§ **Your goal**: In the records below, find the line that contains "Given: Click the Nasdaq (4 Sep) row label" and the line that contains "Collapse the Synth 8-2715 syntax error group", then retype exactly those two lines and every line between them.

*** Exercise data

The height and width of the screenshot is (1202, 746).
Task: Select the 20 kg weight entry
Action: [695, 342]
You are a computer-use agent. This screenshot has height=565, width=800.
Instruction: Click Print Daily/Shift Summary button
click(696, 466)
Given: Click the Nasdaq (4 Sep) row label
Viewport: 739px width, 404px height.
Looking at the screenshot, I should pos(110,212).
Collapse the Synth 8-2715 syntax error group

******
*** Exercise data

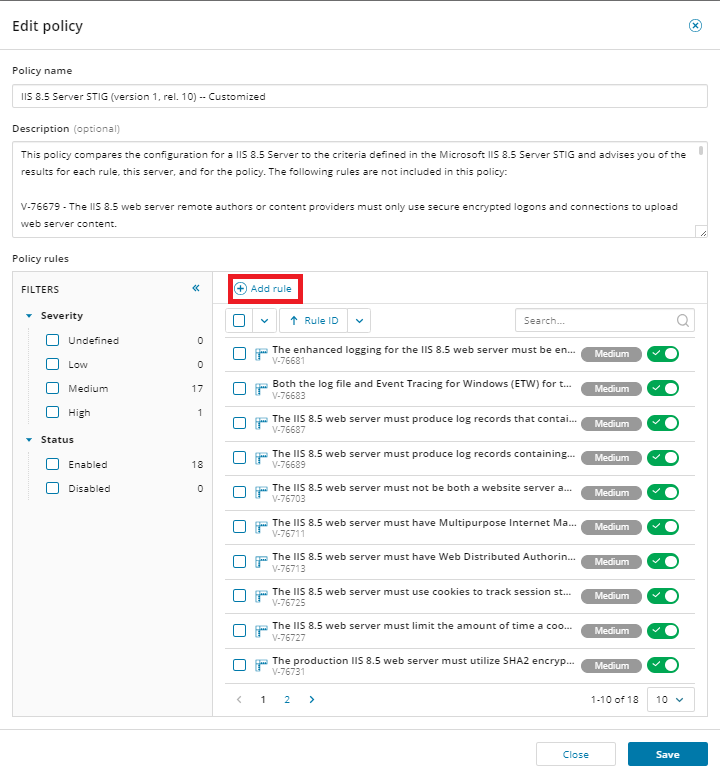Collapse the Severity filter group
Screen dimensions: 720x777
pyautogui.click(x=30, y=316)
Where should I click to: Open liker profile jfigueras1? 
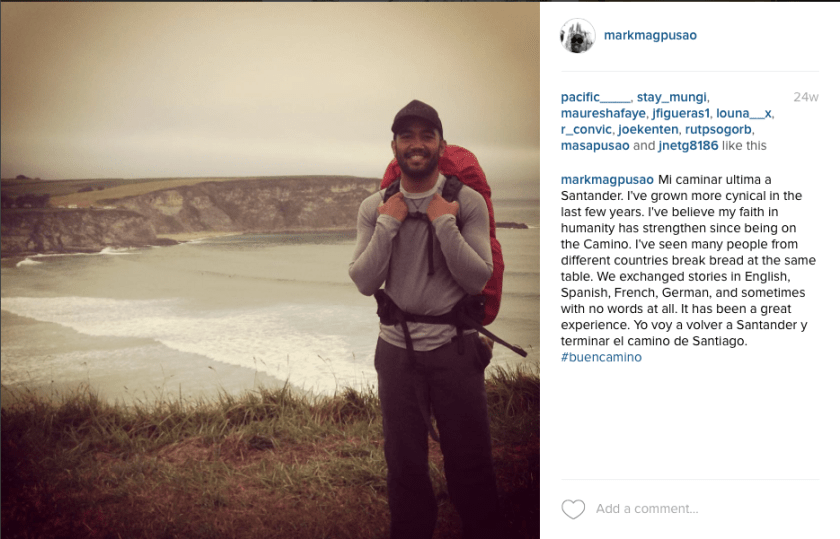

******
*** Exercise data

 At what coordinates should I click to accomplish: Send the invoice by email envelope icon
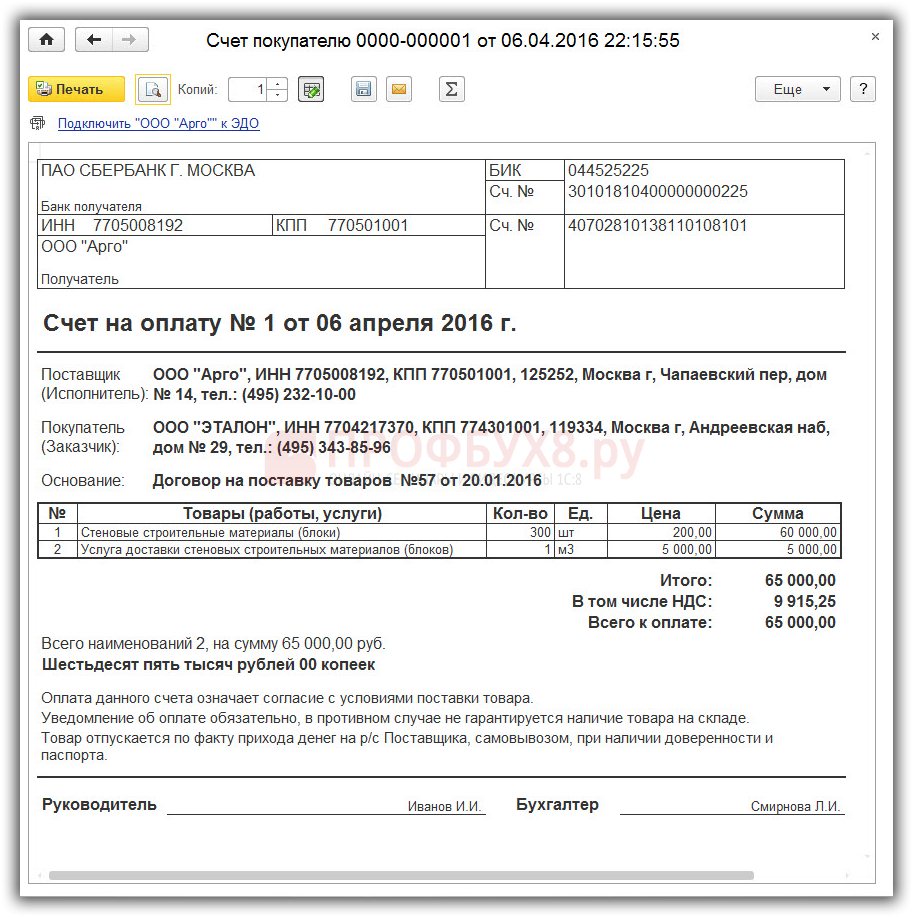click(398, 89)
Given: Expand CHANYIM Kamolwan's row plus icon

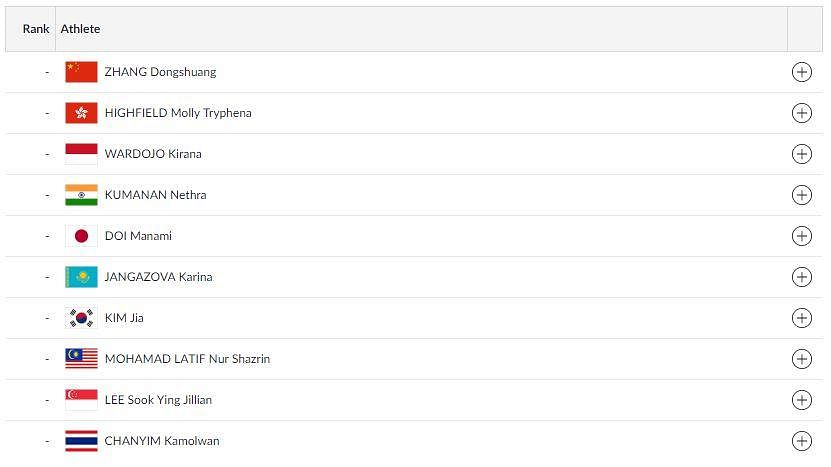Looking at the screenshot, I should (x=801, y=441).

******

§ **Task solution**:
Given: Click the Nasdaq (4 Sep) row label
Viewport: 739px width, 404px height.
Looking at the screenshot, I should pos(110,212).
Collapse the Synth 8-2715 syntax error group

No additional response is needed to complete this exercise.